We introduce Primitive-based Representations of Uncertainty (PRIMU), a post-hoc uncertainty estimation (UE) framework for Gaussian Splatting (GS). Reliable UE is essential for deploying GS in safety-critical domains such as robotics and medicine. Existing approaches typically estimate Gaussian-primitive variances and rely on the rendering process to obtain pixel-wise uncertainties. In contrast, we construct primitive-level representations of error and visibility/coverage from training views, capturing interpretable uncertainty information. These representations are obtained by projecting view-dependent training errors and coverage statistics onto the primitives. Uncertainties for novel views are inferred by rendering these primitive-level representations, producing uncertainty feature maps, which are aggregate through pixel-wise regression on holdout data. We analyze combinations of uncertainty feature maps and regression models to understand how their interactions affect prediction accuracy and generalization. PRIMU also enables an effective active view selection strategy by directly leveraging these uncertainty feature maps. Additionally, we study the effect of separating splatting into foreground and background regions. Our estimates show strong correlations with true errors, outperforming state-of-the-art methods, especially for depth UE and foreground objects. Finally, our regression models show generalization capabilities to unseen scenes, enabling UE without additional holdout data.

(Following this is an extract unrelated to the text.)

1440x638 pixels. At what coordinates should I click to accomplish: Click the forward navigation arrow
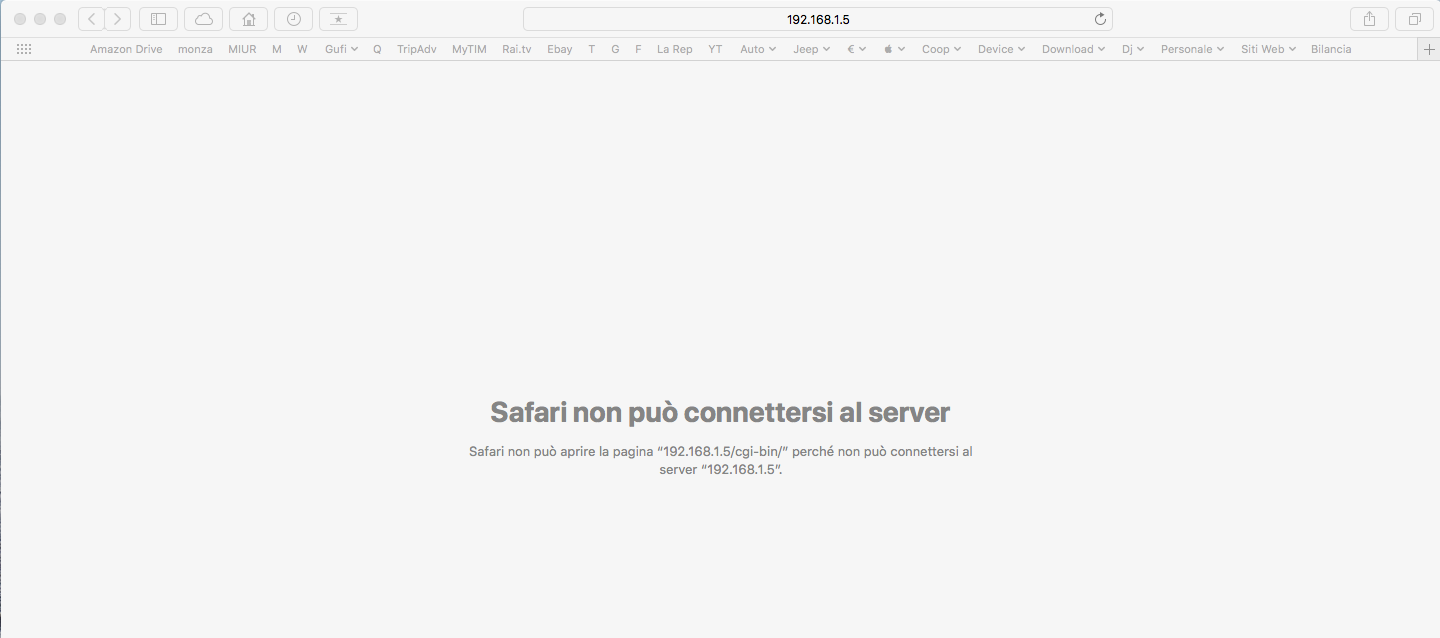118,19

翻译：本文提出基于基元的不确定性表示方法（PRIMU），一种面向高斯溅射（GS）的后验不确定性估计框架。可靠的不确定性估计对于在机器人、医疗等安全关键领域部署GS技术至关重要。现有方法通常通过估计高斯基元方差并依赖渲染过程获取逐像素不确定性。与之不同，我们基于训练视角构建误差与可见性/覆盖度的基元级表示，从而捕获可解释的不确定性信息。这些表示通过将视角相关的训练误差与覆盖度统计量投影至基元而获得。新视角的不确定性通过渲染这些基元级表示生成的 uncertainty feature maps 进行推断，并利用留出数据进行逐像素回归聚合。我们系统分析了不确定性特征图与回归模型的组合方式，探究其交互作用对预测精度与泛化能力的影响。PRIMU通过直接利用这些不确定性特征图，可实现高效的自适应视角选择策略。此外，我们研究了将溅射过程分离为前景与背景区域的影响。实验表明，我们的估计结果与真实误差具有强相关性，在深度不确定性估计及前景物体方面显著优于现有最优方法。最后，我们的回归模型展现出对未见过场景的泛化能力，可在无需额外留出数据的情况下实现不确定性估计。